In a report titled "Energy Transition: Asia-Pacific Faces an Uphill Climb to a Cleaner Future “released on Tuesday (April 26), the rating agency said that by global standards, the region faces considerable roadblocks as it moves to renewable and stable forms of energy.

It said reliance on fossil fuel-based generation remains close to 70% and demand for power is growing, with significant investment needs.

S&P said the stage may be set for action, but each country will reach the summit at its own pace.

It said to get there will require enabling policies and a reprieve in the high cost of technological solutions.

S&P Global Ratings credit analyst Abhishek Dangra said if the energy transition is to accelerate, the affordability, reliability and sustainability must converge.

"In many Asia-Pacific markets, dirtier fuels are cheaper, and many countries are lagging and more dependent on energy policies to gradually meet the global ambition of lower carbon emissions,” he said.

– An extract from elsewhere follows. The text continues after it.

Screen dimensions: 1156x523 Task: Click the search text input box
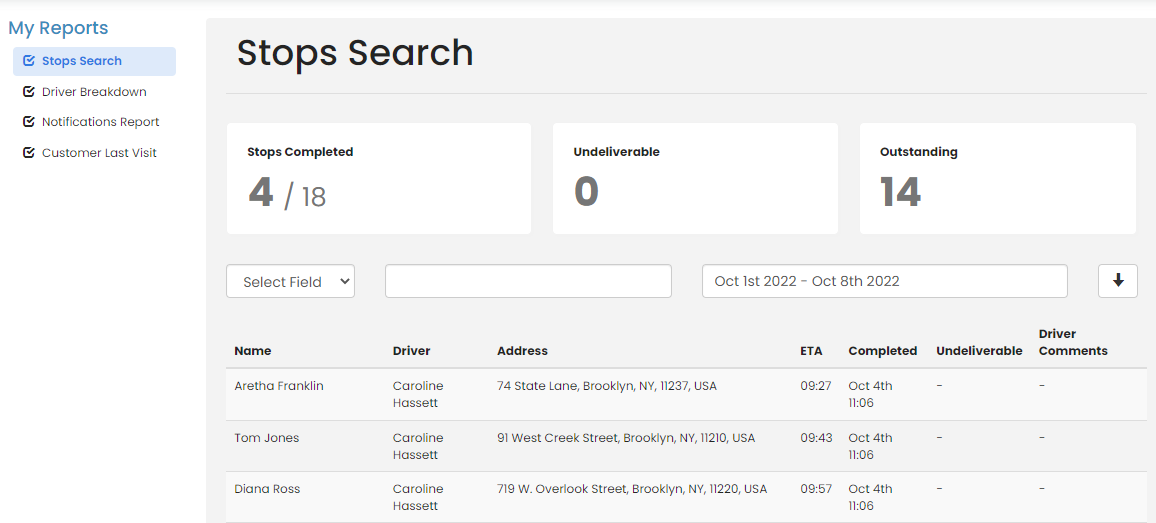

S&P said nearly 60% of Asia-Pacific power generators are exposed to environmental risk factors, worth about US$500 billion of rated debt.

It said in countries such as China and Indonesia, government policies will determine the energy transition whereas in India the private sector will take the lead because of the favorable economics for renewables.

Short-term transition goals, particularly those of China and India, may face delays because of considerations around energy security and access to electricity.

Meanwhile, S&P credit analyst Apple Li said China's market-based reforms of the power sector will deepen over the next decade.

"Generation companies with better operational efficiencies and a higher mix of renewables will stand out amid the intensifying competition,” she said.

Meanwhile, commenting on the region, the agency said Malaysia has included large hydro capacities to bump up its renewable energy targets by 2035.

It said coal plants with 7GW capacity have a power purchase agreement expiring in 2030 and which will not be renewed.

“The government also claims there will be no more new coal plants after 2030, though plans still include 2.8GW of additional capacity after 2030.

“As coal use declines, higher reliance on gas may lead to price spikes,” it said.